BRATTLEBORO—Those planning the expansion of the Brattleboro Museum and Art Center expect to increase the number of visitors downtown — substantially.
“Our current expectation,” said Danny Litchtenfeld, the museum’s executive director, “is that our annual attendance will double — from 16,000 today to roughly 35,000 — when this transformation is complete.”
While these numbers are early estimates, Litchtenfeld said that they’re based on the experience of museum expansion projects in other New England communities, such as the Massachusetts Museum of Contemporary Art (MASS MoCA) in North Adams, Mass., and the Center for Maine Contemporary Art in Rockland, Maine.
Jodi Joseph, director of communications with MASS MoCA, echoed the arts’ role in contributing to vibrant communities.
According to Joseph, Berkshire County has a strong tourist and cultural economy.
Yet in the 1980s, when MASS MoCA was first conceived, North Adams was not part of the that cultural and tourist pie. The museum opened in 1999.
North Adams — long a working-class, industrial manufacturing hub of the region — was recently reeling from the loss of Sprague Electric Company, for decades its economic engine.
MASS MoCA was created, in part, to connect North Adams to the rest of the cultural happenings in the Berkshires, such as the Clark Art Institute in Williamstown, Jacob’s Pillow in Becket, and Tanglewood in Lenox.

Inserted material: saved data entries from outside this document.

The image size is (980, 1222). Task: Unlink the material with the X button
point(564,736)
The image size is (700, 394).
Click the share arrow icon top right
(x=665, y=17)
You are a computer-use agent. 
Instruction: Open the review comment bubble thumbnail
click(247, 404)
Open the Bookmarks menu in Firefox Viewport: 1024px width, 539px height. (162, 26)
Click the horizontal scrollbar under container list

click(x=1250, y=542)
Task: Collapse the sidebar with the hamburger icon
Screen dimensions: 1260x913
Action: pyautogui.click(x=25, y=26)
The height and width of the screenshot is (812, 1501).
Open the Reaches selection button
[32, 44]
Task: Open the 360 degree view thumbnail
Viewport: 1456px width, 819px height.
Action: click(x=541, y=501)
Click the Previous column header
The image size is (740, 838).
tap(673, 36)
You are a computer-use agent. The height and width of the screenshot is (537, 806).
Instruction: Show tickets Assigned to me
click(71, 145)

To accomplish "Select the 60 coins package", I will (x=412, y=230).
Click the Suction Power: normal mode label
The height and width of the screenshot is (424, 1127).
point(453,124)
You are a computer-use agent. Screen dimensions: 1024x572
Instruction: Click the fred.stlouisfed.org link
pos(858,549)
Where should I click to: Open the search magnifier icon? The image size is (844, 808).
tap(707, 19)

At the time, she said, contemporary artists were making larger pieces that required larger galleries.
North Adams offered the perfect mix: it had space in the recently vacant mill complex and proximity to other cultural events.
Referring to the former industrial buildings that house the museum, Joseph said, “MASS MoCA was born because of these buildings.”
The idea was to fill the former manufacturing spaces with art “and to get the heart of a town beating again,” she said.
MASS MoCA as an organization has worked hard to connect to the city and wider region, Joseph said. The center routinely partners with community organizations. Some of these collaborations include working with the local schools.
According to Joseph, for 20 years, the museum has been a large part of the local schools’ arts curriculum. The center works with approximately 2,500 students, three times a year.
The museum also hosts a teen invitational. MASS MoCA also helps fundraise alongside local charities such as the Berkshire Food Project, which hosts a free meal about a mile from the museum.
Joseph said the museum has been featured in periodicals such as Architectural Digest. In 2017, the magazine named North Adams as its Arts Capital of New England.
This type of publicity helps put the city on the map, she said. But the museum also partners with other centers such as the Clark Art Institute in Williamstown, Mass. or the Bennington Museum in Bennington to persuade people “not to breeze in and out” to see one museum, but to take their time and stay a while — and in so doing, stimulate the local economy with their purchases.
Fun is the secret ingredient at MASS MoCa, said Joseph, who grew up in the area.
Joseph said her 90-year-old grandmother reminds her of this every time she visits the museum.
“Her face lights up,” said Joseph.
In an email to The Commons, Julie Hashem, community development director for Rockland, Maine, shared some of her insights into how the arts has changed her community.
“The Farnsworth Art Museum, with its world-class collection of American Art, was an early anchor in Rockland’s creative economy,” Hashem wrote. “Arts of all varieties are now thriving there — including fine arts, performing arts, culinary arts.”
Rockland and its coterie of museums now actively promote the city as the “Arts Capital of Maine” in promotional materials and signpost banners.
Since the Farnsworth opened, more organizations and businesses have joined the community’s economic and cultural mix.
“The Maine Center for Contemporary Art, 20-plus galleries, the beautifully restored Strand Theatre, the North Atlantic Blues Festival, award-winning chefs, and makers of all varieties now call Rockland home,” she said.
According to Hashem, “Rockland has embraced the arts — perhaps because there is art in our historic industries, too. Whether it is how a schooner captain trims the sails, a lobsterman reads the weather, or a manufacturer creates something beautiful in its efficiency or function — there is an artist in all of us.”